5 mai 1998. L’Histoire retiendra la photo montrant les signataires rayonnants. Après la conclusion des Accords de Matignon, triplement historiques pour avoir rétabli la paix en Nouvelle-Calédonie d’une part, au prix d’une novation juridique créant, pour la première fois dans la 5e République, un « territoire fédéral » d’autre part, et instaurant un équilibre politique entre une majorité et une minorité dont les objectifs politiques sont diamétralement opposés, enfin, la Nouvelle-Calédonie, en ce 5 mai 1998, accède à un nouveau statut, présenté comme une avancée s’inscrivant dans l’esprit des accords précédents. Ce sera l’Accord de Nouméa. A l’heure d’un bilan politique, économique et social, a-t-il produit cette avancée, ou bien provoqué une modification profonde des équilibres créés en 1988 dont les effets seront funestes à bien des égards, pour ne pas dire à tous égards ? Entre laudateurs et iconoclastes, qui a raison ? Réflexions.
UN CONSENSUS, MAIS PAS DE … SOLUTION
L’Accord de Nouméa fut-il une « solution consensuelle » ? La réponse, 25 ans plus tard, est négative. L’accord a été adopté consensuellement, par les trois parties historiques de 1988, l’État, le FLNKS et le RPCR. Mais il s’agit d’un accord de procratination, de report d’un référendum au profit … de trois consultations, instaurant des modifications profondes, institutionnellement en contradiction avec ce qui fut construit 10 ans auparavant. Car 25 ans plus tard, la Nouvelle-Calédonie s’interroge. Elle est fracturée. Et cherche … une solution.
25 ANS SUPPLÉMENTAIRES DE PAIX, DEUX USINES EN PLUS, MAIS …Si les Accords de Matignon ont rétabli la paix en Nouvelle-Calédonie, il est incontestable que celui de Nouméa l’a prolongée. Certes, le chemin parcouru est émaillé de quelques éruptions de violence. La dernière en date remonte à tout juste deux ans, lors de la reprise de l’usine du Sud, abandonnée par Vale. Mais au total, à défaut de vivre en harmonie, les habitants du territoire ont vécu dans un climat plutôt paisible.
Dans ce long intervalle, deux usines ont vu le jour. Elles ont représenté deux des plus gros investissements industriels que la République ait connus, au prix de dépassements colossaux des montants initialement prévus.
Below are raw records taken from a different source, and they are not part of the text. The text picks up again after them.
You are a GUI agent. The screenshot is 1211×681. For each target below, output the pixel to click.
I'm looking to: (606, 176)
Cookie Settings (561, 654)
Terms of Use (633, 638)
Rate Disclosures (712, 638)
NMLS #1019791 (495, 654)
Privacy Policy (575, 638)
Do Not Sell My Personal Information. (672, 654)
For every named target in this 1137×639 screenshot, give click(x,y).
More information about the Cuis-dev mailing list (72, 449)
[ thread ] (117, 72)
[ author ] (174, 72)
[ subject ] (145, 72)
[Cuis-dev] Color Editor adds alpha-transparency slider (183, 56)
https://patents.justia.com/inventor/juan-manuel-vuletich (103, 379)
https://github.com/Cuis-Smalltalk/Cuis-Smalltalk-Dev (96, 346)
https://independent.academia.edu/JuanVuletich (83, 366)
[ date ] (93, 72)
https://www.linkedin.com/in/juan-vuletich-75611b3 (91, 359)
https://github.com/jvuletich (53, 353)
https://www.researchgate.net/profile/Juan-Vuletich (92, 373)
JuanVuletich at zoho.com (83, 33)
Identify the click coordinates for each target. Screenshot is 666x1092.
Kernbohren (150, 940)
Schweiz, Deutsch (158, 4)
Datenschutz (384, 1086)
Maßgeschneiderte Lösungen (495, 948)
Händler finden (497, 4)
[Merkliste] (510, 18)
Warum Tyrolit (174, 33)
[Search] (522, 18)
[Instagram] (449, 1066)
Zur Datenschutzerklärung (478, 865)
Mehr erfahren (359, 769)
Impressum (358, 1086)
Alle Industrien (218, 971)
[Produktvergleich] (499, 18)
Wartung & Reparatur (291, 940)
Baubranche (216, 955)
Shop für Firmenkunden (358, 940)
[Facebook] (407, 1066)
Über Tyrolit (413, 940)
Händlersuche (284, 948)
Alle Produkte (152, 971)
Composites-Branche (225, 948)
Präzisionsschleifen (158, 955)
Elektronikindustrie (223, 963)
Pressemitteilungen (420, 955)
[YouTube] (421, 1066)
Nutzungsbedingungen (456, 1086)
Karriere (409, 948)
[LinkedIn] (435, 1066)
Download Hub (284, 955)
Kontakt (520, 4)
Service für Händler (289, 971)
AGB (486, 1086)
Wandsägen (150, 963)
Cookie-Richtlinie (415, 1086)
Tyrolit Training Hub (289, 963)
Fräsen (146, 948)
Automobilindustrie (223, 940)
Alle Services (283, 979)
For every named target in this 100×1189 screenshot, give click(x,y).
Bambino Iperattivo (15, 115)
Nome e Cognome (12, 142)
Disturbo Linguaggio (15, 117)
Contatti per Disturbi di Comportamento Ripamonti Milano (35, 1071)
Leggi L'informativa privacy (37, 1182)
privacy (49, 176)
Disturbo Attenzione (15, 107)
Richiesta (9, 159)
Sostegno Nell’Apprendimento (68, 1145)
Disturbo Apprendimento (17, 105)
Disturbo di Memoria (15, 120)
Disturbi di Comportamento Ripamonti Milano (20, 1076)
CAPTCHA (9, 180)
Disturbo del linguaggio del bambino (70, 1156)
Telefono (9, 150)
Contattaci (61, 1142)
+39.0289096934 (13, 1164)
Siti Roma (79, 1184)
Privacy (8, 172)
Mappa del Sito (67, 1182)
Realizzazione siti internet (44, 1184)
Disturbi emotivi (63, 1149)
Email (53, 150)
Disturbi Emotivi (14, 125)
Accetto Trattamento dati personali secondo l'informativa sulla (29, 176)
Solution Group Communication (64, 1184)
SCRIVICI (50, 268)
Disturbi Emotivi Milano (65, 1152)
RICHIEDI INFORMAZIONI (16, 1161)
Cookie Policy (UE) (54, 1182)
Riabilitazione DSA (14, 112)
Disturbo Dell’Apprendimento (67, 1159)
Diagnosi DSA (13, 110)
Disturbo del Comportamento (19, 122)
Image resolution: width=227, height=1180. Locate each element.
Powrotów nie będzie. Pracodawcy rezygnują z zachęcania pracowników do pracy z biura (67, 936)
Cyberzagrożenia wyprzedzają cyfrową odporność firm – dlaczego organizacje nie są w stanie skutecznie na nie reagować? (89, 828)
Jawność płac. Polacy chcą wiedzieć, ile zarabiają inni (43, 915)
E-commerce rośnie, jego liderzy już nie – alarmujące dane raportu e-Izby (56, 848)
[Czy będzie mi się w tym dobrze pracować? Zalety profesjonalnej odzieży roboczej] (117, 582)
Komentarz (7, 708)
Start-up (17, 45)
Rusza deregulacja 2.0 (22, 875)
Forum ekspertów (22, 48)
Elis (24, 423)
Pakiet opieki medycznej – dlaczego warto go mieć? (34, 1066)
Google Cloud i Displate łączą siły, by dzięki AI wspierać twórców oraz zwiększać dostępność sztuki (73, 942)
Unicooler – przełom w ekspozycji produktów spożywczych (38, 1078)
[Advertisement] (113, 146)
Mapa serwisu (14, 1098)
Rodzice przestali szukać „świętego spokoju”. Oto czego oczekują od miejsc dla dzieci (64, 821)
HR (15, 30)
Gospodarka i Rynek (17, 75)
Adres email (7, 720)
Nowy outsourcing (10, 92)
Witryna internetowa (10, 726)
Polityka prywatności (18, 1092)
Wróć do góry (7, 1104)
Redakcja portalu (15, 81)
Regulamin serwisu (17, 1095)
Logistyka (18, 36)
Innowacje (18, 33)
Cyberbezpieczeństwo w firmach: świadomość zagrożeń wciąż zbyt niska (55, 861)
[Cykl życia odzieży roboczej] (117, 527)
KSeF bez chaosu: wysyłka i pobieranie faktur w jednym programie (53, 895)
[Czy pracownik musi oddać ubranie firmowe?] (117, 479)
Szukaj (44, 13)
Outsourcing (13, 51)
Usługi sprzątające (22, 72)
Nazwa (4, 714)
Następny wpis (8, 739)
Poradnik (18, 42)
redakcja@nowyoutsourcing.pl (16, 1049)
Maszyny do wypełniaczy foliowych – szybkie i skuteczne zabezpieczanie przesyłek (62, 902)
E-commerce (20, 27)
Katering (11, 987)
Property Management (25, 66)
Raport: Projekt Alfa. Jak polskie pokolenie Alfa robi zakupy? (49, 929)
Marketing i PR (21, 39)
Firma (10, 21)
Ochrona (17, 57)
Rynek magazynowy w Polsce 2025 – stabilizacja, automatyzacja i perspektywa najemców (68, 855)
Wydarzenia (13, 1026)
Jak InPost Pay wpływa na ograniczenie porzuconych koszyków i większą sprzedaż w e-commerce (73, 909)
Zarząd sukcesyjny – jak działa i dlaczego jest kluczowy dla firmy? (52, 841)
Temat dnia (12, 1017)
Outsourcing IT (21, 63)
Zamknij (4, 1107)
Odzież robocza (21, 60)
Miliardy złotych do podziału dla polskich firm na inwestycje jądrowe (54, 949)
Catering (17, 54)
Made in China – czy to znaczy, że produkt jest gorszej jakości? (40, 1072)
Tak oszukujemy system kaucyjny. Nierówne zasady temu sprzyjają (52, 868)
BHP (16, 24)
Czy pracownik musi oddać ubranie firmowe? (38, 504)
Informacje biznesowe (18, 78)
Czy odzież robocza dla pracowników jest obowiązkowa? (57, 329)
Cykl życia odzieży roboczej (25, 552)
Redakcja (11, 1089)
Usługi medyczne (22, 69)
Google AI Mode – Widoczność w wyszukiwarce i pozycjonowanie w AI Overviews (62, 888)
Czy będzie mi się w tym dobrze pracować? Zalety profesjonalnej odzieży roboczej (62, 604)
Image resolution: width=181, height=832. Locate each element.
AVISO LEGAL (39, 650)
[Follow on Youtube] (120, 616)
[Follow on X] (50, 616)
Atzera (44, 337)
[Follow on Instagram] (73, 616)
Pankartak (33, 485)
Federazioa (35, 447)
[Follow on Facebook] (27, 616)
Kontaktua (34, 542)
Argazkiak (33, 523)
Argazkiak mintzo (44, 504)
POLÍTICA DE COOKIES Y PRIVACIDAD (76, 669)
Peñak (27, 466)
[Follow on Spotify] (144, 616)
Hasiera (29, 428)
Aujourd’hui, ces unités industrielles, auxquelles s’ajoute la SLN, génèrent des milliers d’emplois directs, indirects et induits. Par ailleurs, l’idée qu’elles ne produisent pas de recettes fiscales pour la Calédonie est fausse. Elles ne contribuent pas à l’impôt sur les sociétés -à l’exception d’un pactole versé par la SLN et Eramet au milieu des années 2000-, mais paient divers et importants impôts par ailleurs, tout en versant aux provinces, au travers d’Eramet et grâce à la STCPI, des dividendes qui ne jamais négligeables. Mais, car il y a un « mais », la situation financière de deux d’entre elles, au moins, suscite des inquiétudes jusqu’à interroger sur leur pérennité. Un bilan final aux accents de catastrophe possible.
Quant aux référendums d’autodétermination, « Matignon » en prévoyait un, « Nouméa » a porté ce nombre à trois. Avec le succès que l’on sait.
UN CORPS ÉLECTORAL EN « INFRACTION » AVEC LA LIBERTÉ DE SUFFRAGE
Le corps électoral est le fruit de l’Accord de Nouméa. Certes, il est possible de finasser en rappelant qu’en 1998, le vote référendaire des Calédoniens s’était effectué en faveur d’un corps « glissant », conférant le droit de vote à tout citoyen français dont on pouvait considérer qu’au bout de 10 ans, il avait décidé de s’enraciner dans le territoire. C’est exact, comme il est exact qu’en 2007, le « gel » a été admis, pour des raisons mystérieuses, par Jacques Chirac alors président de la République, qui l’a fait adopter lors d’une modification constitutionnelle approuvée par l’UMP et les autres composantes du Parlement réunies en congrès à Versailles. Mais s’il n’y avait pas eu d’Accord de Nouméa ?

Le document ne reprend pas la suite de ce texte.